** Extract provided follows **
The obligatory question in any such presentation is, "how did you become interested in (insert profession)?"

"Well kids, when I was even younger than you, I had a collie dog named Sugar, and we had a vet named Dr. Van Alstine…"

What I did not tell them, is that what got me through school and has allowed me to survive 21 years of practice is not so much my keen analytical mind. It is my ability to sleep.

With a tip of my John Deere cap to my dad, the ability to sleep anywhere, under any circumstances, is some part genetic and to some extent learned. As with most things, it is perfected and adapted to your particular profession, situation and life-style. Nothing makes one appreciate a good night's sleep like knowing when you lie down that you have an excellent chance of having to spring from bed and ear tag 150 calves.

My first day at the Lake Mills Veterinary Clinic was June 15, 1992. Somewhere in the hand-shake contract between the old school Purdue graduate and the rookie, I missed the clause about emergencies. As it turned out, it is simply "understood" that while on call, you live in town. This was a bit awkward, as I had already set up my stereo and paid a damage deposit on a farm house on a beautiful rolling drumlin on Switzke Road, just east of 'Crick.

Not only was I squarely in the geographic center of our practice area, but I could be to the clinic in 8 minutes. Unfortunately, the extra 5 minutes could mean the difference between life, and death. Though the nice lady at the phone company assured me the clinic phone could be forwarded to a "699" number just as easily as a "648", Dr. Anderson knew otherwise. In 1992 cell phones were in their infancy, and they were hard wired into the dash of your truck. Being on call meant within earshot of a land-line. If you needed to mow grass, you had to hop off the tractor and check the answering machine every couple rounds.

Dr. Anderson was a former military man defined by his German persistence. Not to mention, he signed my paycheck. So we reached a compromise: for $80 a month, I found a bed 6 blocks from HQ for my every third night on call. Imagine being a 28-year-old recently graduated veterinarian, renting a room in an assisted living facility. Left to do over again, I may have been more charmed and made an attempt to get to know my octogenarian roommates, and probably had great stories to write about them. As it were, I snuck in, slept, and got out as fast as I could.

Back to the calves needing ear tags… Don and Larry Boutros were among the nicest folks you could ever meet. They were always polite, and even brought Arthur Bryant's Barbecue from Kansas City. They hailed from southern Missouri, and based on their drawl and demeanor, their home must have been not too awful far from the Kentucky border.

The Boutros were order buyers. They traveled throughout Wisconsin on Mondays, buying Holstein calves, and then delivered them to producers in the South and West. The last stop out of Wisconsin was Equity Livestock Auction in Johnson Creek. In order to track the movement of the animals, they required identification and documentation.

To keep the brothers rollin' and get the calves to their next meal, the goal was to move through Equity as efficiently as possible.

Their travels were dictated by the markets. Long before GPS and cell phones, we had no way of knowing if they would be calling just before the late local news, or 20 minutes before CNN came back on the air. Some Mondays, they did not come at all.

It can be said that anyone's greatest strength, can at times be their weakness. So, at 2:15AM one Tuesday I sat bolt upright in bed, trembling. The Boutros Brothers had called, and I had fallen back asleep. Long before cell phones and call logs, I had no way of knowing whether 10 minutes or two hours had passed, so I dove into my Pella green coveralls and tore out of the old folks' home in a streak. My powder blue Chevy "WT" was a half-ton 6-cylinder, but she had snort.

I slid into the gravel lot, scrambling the drugs in my vet box like Bo and Luke in the General Lee. In my rear view I saw a 1-ton diesel with a 35-foot stock trailer and Missouri plates. Convinced they had waited for hours, I pulled alongside and stuck my head out the window to launch my apology.

Before I could say a word, Don drawled, "W' hey Dawk, what're you doin' here? We just had a bite t'eat up at the Pine Cone and was fixing to give y'all a call, and here you is!"
** End of Extract provided **
** Information shown follows **
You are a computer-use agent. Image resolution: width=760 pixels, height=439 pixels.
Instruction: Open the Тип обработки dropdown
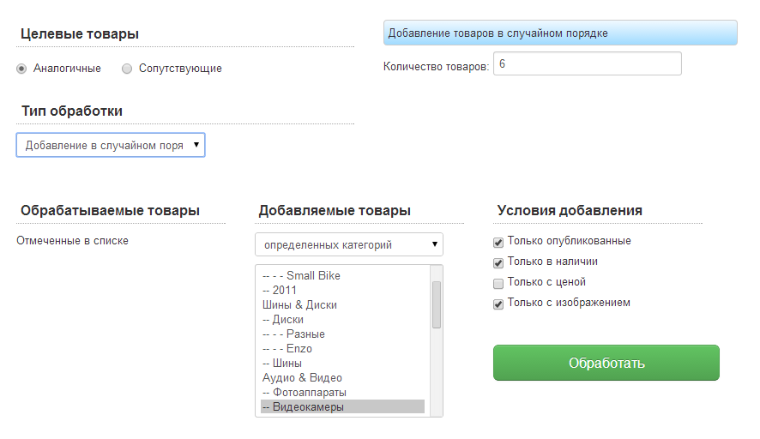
** End of Information shown **
### Work request A
Reproduce the veterinary memoir between "Dr. Anderson was a" and "the Kentucky border.", inclusive, changing "octogenarian" to "elderly".
### Work request B
Answer these questions from the veterinary memoir:
(i) On what date did the narrator start at the Lake Mills Veterinary Clinic?
(ii) What monthly rent did the narrator pay for the bed near the clinic?
(iii) What was the Boutros brothers' last stop out of Wisconsin?
The material above has no role in this exercise.

### Solution A
Dr. Anderson was a former military man defined by his German persistence. Not to mention, he signed my paycheck. So we reached a compromise: for $80 a month, I found a bed 6 blocks from HQ for my every third night on call. Imagine being a 28-year-old recently graduated veterinarian, renting a room in an assisted living facility. Left to do over again, I may have been more charmed and made an attempt to get to know my elderly roommates, and probably had great stories to write about them. As it were, I snuck in, slept, and got out as fast as I could.

Back to the calves needing ear tags… Don and Larry Boutros were among the nicest folks you could ever meet. They were always polite, and even brought Arthur Bryant's Barbecue from Kansas City. They hailed from southern Missouri, and based on their drawl and demeanor, their home must have been not too awful far from the Kentucky border.

### Solution B
(i) June 15, 1992.
(ii) $80 a month.
(iii) Equity Livestock Auction in Johnson Creek.